Beginning with the line that holds "Screen dimensions: 778x438" and finishing with the line that holds "Given: Click the blue gear settings icon", repeat the listing exactly, leaving every picture out.

— DATA FOR ANALYSIS —

----------

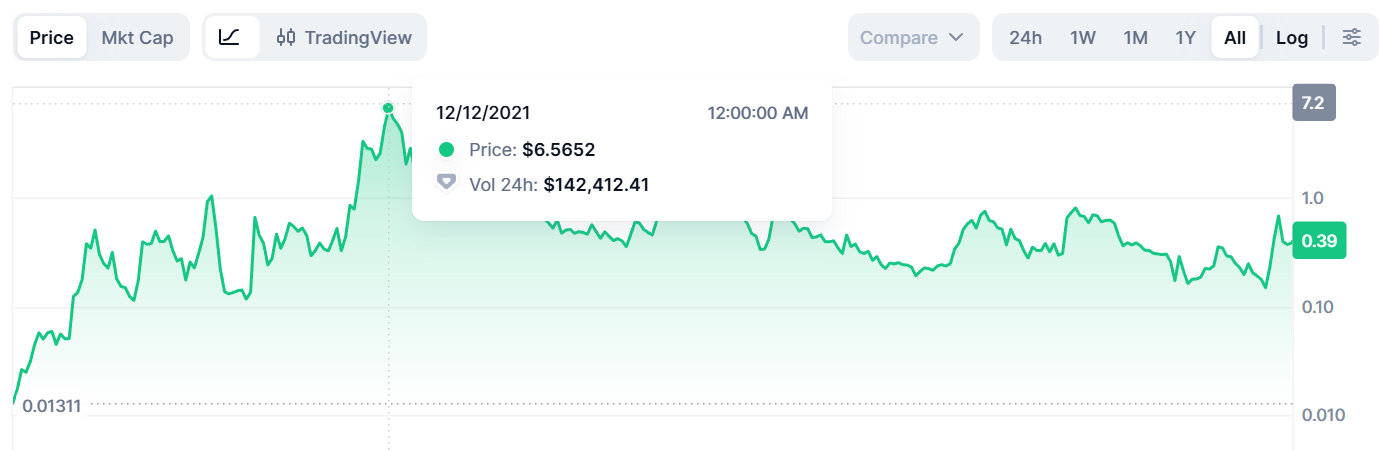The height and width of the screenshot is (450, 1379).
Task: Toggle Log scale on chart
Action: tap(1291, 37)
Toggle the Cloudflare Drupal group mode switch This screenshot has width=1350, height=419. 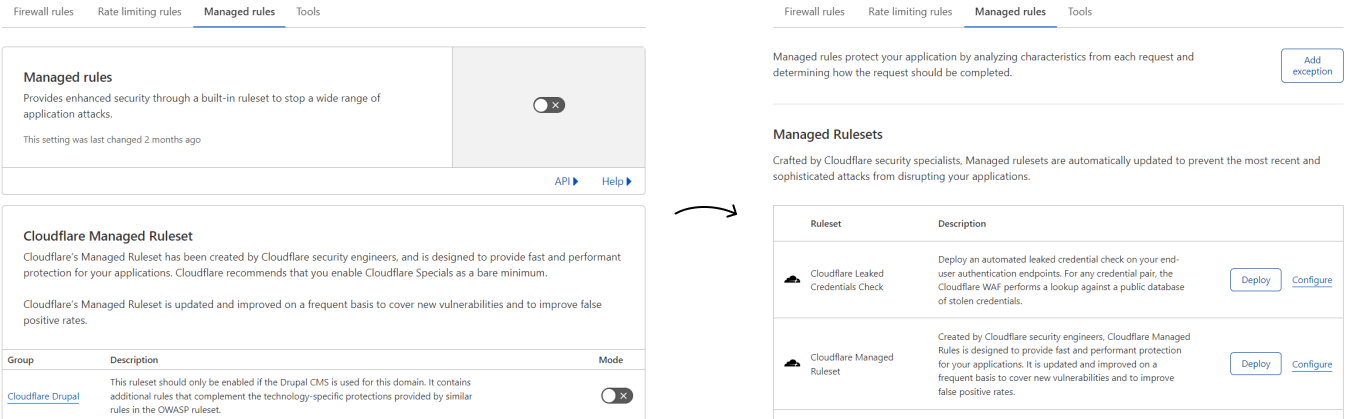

----------

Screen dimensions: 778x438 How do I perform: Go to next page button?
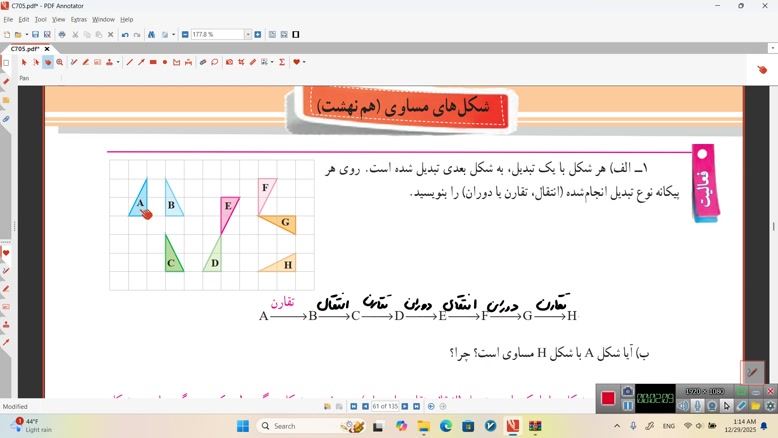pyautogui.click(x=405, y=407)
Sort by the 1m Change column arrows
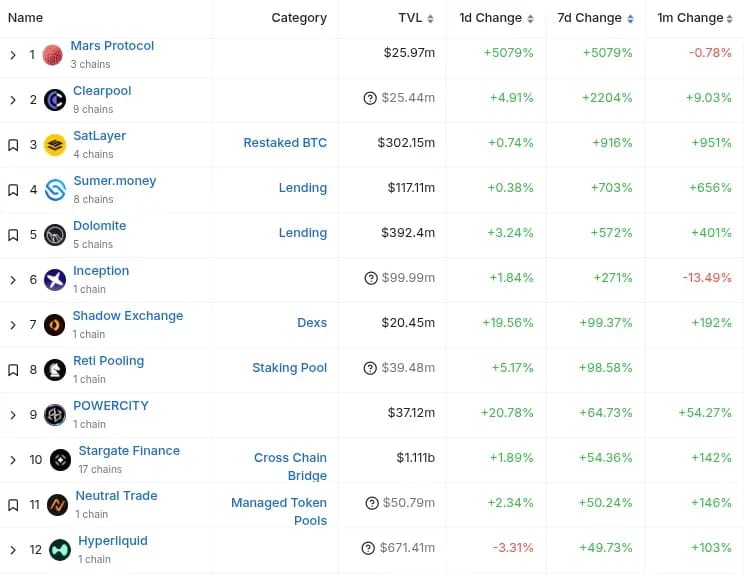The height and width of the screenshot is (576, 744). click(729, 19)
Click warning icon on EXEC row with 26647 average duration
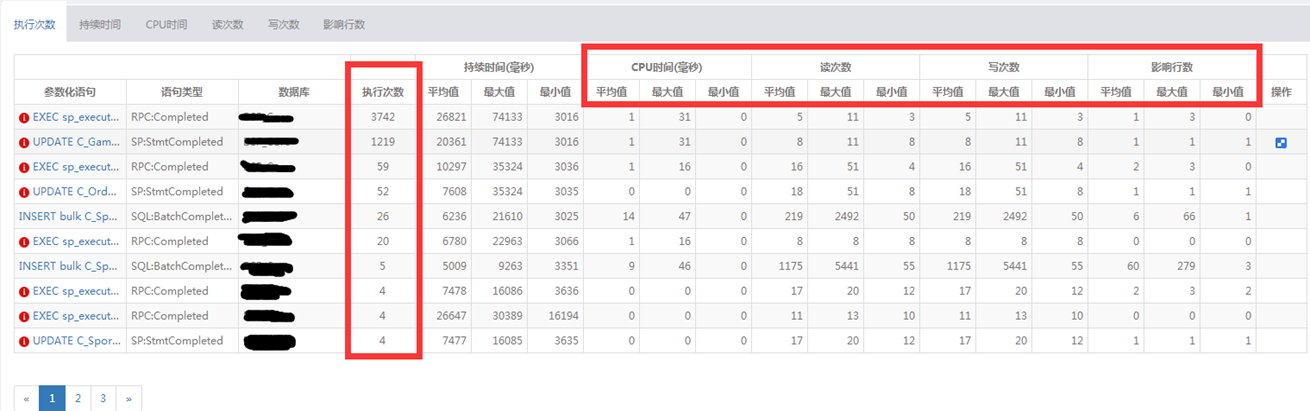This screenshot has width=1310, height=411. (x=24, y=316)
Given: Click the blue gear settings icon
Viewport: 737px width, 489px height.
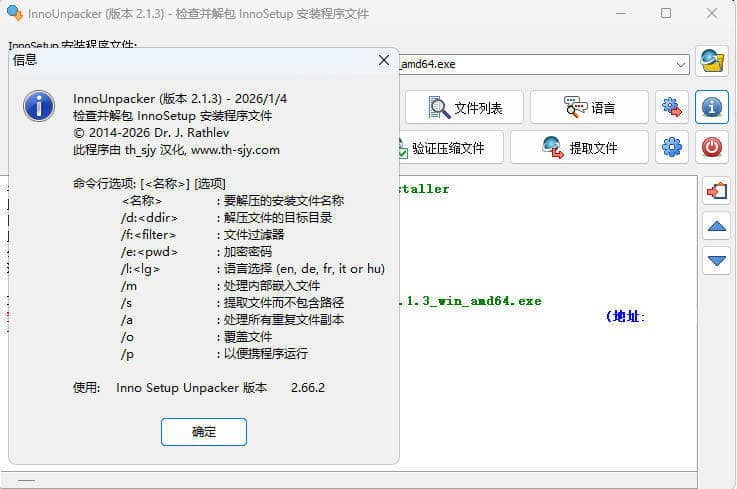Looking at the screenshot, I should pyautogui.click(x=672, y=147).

----------

— TASK SOLUTION —
Screen dimensions: 778x438 How do I perform: Go to next page button?
pyautogui.click(x=405, y=407)
Sort by the 1m Change column arrows
The height and width of the screenshot is (576, 744). click(729, 19)
Click warning icon on EXEC row with 26647 average duration
This screenshot has width=1310, height=411. (x=24, y=316)
Given: Click the blue gear settings icon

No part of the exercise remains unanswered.